The voltage regulators VR 0 . . . n described in conjunction with the disclosed embodiments, may take on a large number of different implementations. An exemplary embodiment of a voltage regulator VR 0, which will be illustrative of the voltage regulators VR 1 . . . n as well, may be understood by referring now to FIG. 4, which is a schematic view. The voltage regulator VR 0 may consist of two or more transistors and in this illustrative embodiment four transistors 262, 264, 266 and 268. In this illustrative embodiment, the transistors 262, 264, 266 and 268 may be fabricated as field effect transistors, but bipolar transistors or other switching devices might used. Furthermore, enhancement or depletion mode may be used. The gates 272, 274, 276 and 278 of the transistors 262, 264, 266 and 268 are tied to respective control signals 280, 282, 284 and 286 output from the instruction monitor 125. Note that the multiple control signals 280, 282, 284 and 286 in FIG. 4 are represented schematically as the single control signal 130 or 230 in FIG. 2 or 3. The instruction monitor 125 may include digital-to-analog logic 287, which is operable to deliver the control signals 280, 282, 284 and 286 as logic high or low to turn on or off the transistors 262, 264, 266 and 268. The sources 288, 289, 290 and 291 of the transistors 262, 264, 266 and 268 are tied in parallel to an input 292 at Vdd. The drains 293, 294, 295 and 296 of the transistors 262, 264, 266 and 268 are tied in parallel to an output 298, which is positioned between the drains 294 and 295. With the four transistors, 262, 264, 266 and 268 selectively turned on or off by way of the control signals 280, 282, 284 and 286, any of four voltage outputs may be delivered at output 298 as Vreg. The voltage Vreg will be proportional to the Vdd at input 292 and whatever resistances (voltage drops) are associated with each of the transistors 262, 264, 266 and 268. Assume that all of the transistors 262, 264, 266 and 268 have respective resistances R₂₆₂, R₂₆₄, R₂₆₆ and R₂₆₈. Then Vreg is given by:

$\begin{array}{cc}{V}_{\mathrm{reg}}=I\left(\frac{1}{\frac{1}{R_{262}}+\frac{1}{R_{264}}+\frac{1}{R_{266}}+\frac{1}{R_{268}}}\right)& \left(1\right)\end{array}$

where I is current. If a given transistor, say transistor 262, is turned off, then R₂₆₂ is zero and Vreg is given by:

$\begin{array}{cc}{V}_{\mathrm{reg}}=I\left(\frac{1}{\frac{1}{R_{264}}+\frac{1}{R_{266}}+\frac{1}{R_{268}}}\right)& \left(2\right)\end{array}$

and so on for each combination of the transistors 262, 264, 266 and 268 that are on or off. This provides four different levels of regulated voltage Vreg. However, the skilled artisan will appreciate that if greater granularity in the levels of Vreg are required then additional transistors may be included into the voltage regulator VR 0 as desired. Of course, other regulator architecture may be used, such as buck regulators.

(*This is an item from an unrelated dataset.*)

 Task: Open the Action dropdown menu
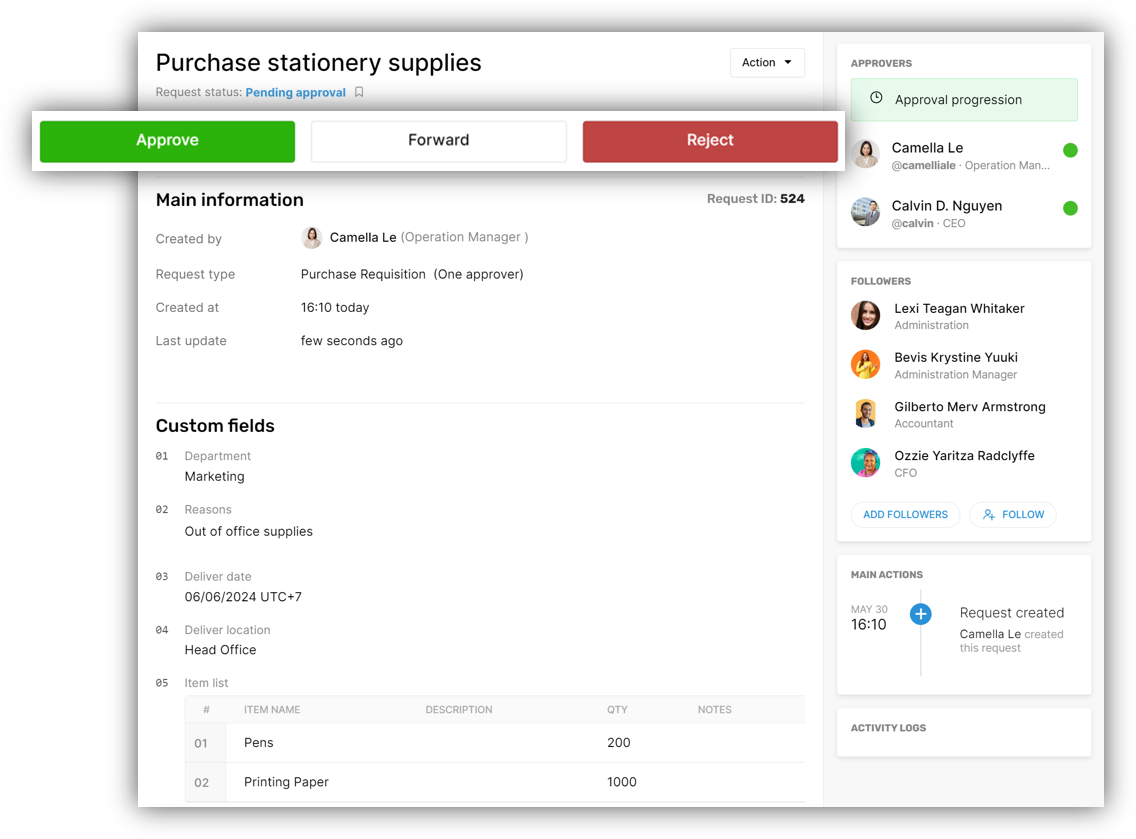coord(767,62)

The disclosed embodiments have been described in conjunction with discrete voltage regulators VR 0 . . . VR n. However, the skilled artisan will appreciate that it may be possible to integrate the voltage regulators VR 0, VR1 . . . VR n into a single regulator 300 with multiple outputs 301 as shown in FIG. 5. The voltage regulator 300 is controlled by the instruction monitor (not shown) described elsewhere herein.

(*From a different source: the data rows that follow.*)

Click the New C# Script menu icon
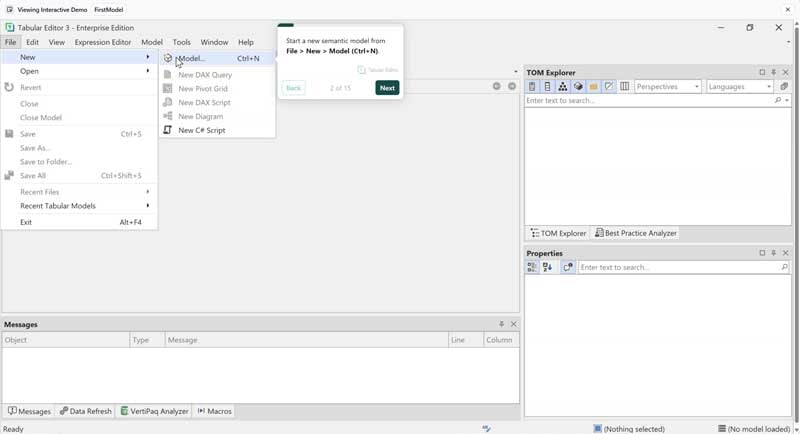Screen dimensions: 800x434 168,130
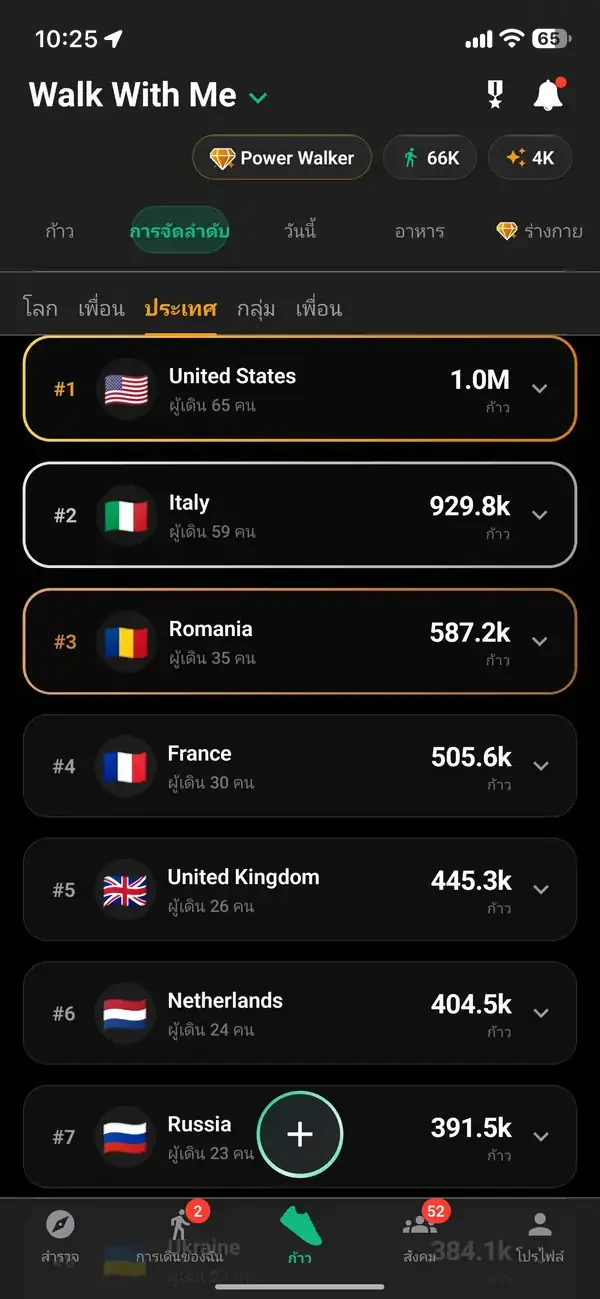The height and width of the screenshot is (1299, 600).
Task: Open the profile person icon
Action: (540, 1224)
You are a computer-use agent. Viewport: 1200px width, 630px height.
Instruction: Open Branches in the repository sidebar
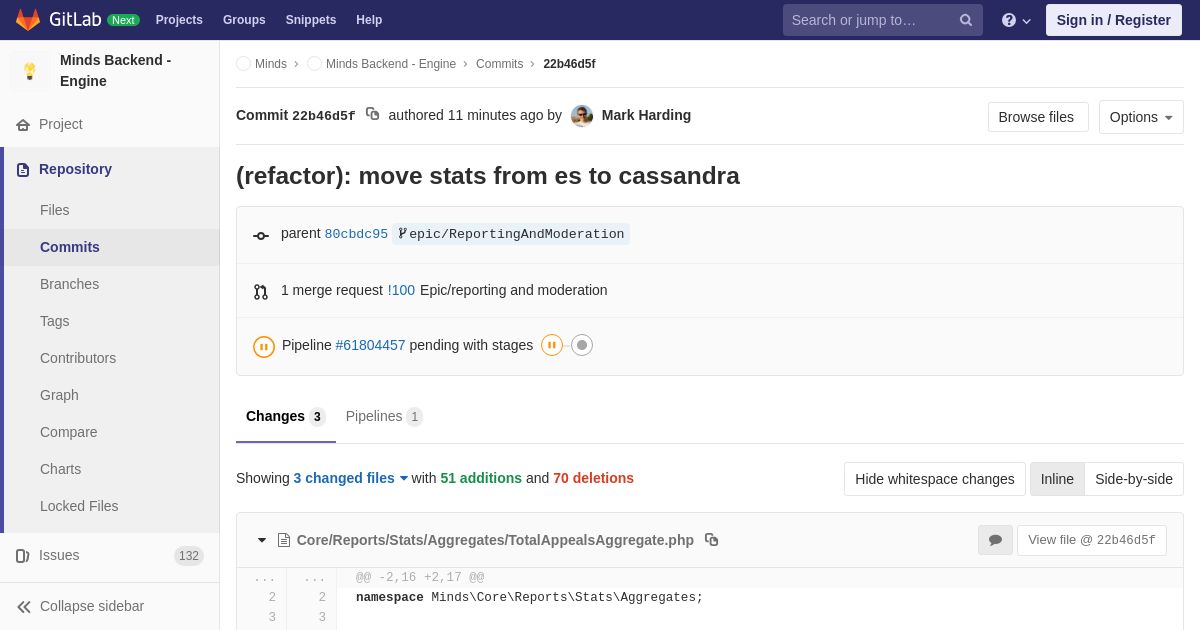coord(69,284)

An exemplary implementation for monitoring a given compute lane for task completion and voltage regulation in view of the status of the task execution may be understood by referring now to FIG. 6, which is a schematic view. Here, only the instruction monitor 125 and one of the compute lanes, lane 0 is depicted. However, this description applies equally to the other compute lanes 1 through n depicted elsewhere herein. Here, a data input 315 to the lane 0 is first passed through a first in first out (FIFO) register 317. Optionally, a second FIFO register 319 may receive an output 321 of compute lane 0 and deliver a feedback signal 323 to the instruction monitor 125 as well as the computational output 326 of lane 0. The input FIFO register 317 provides a feedback signal 329 to the instruction monitor 125. By way of the feedback signal 329, the instruction monitor 125 continuously monitors the population of the FIFO 317 and for the other similar FIFOs (not shown) for the other lanes (not shown). If the instruction monitor 125 determines that the population of pending instructions in the FIFO 317 is larger relatively than the other lanes then the instruction monitor 125 may, by way of the control signal 330, change the level of Vreg delivered to lane 0 as generally described elsewhere herein. The instruction monitor 125 may perform a similar analysis and control signal change based on the population of the output FIFO 319 and as delivered on the feedback signal 323.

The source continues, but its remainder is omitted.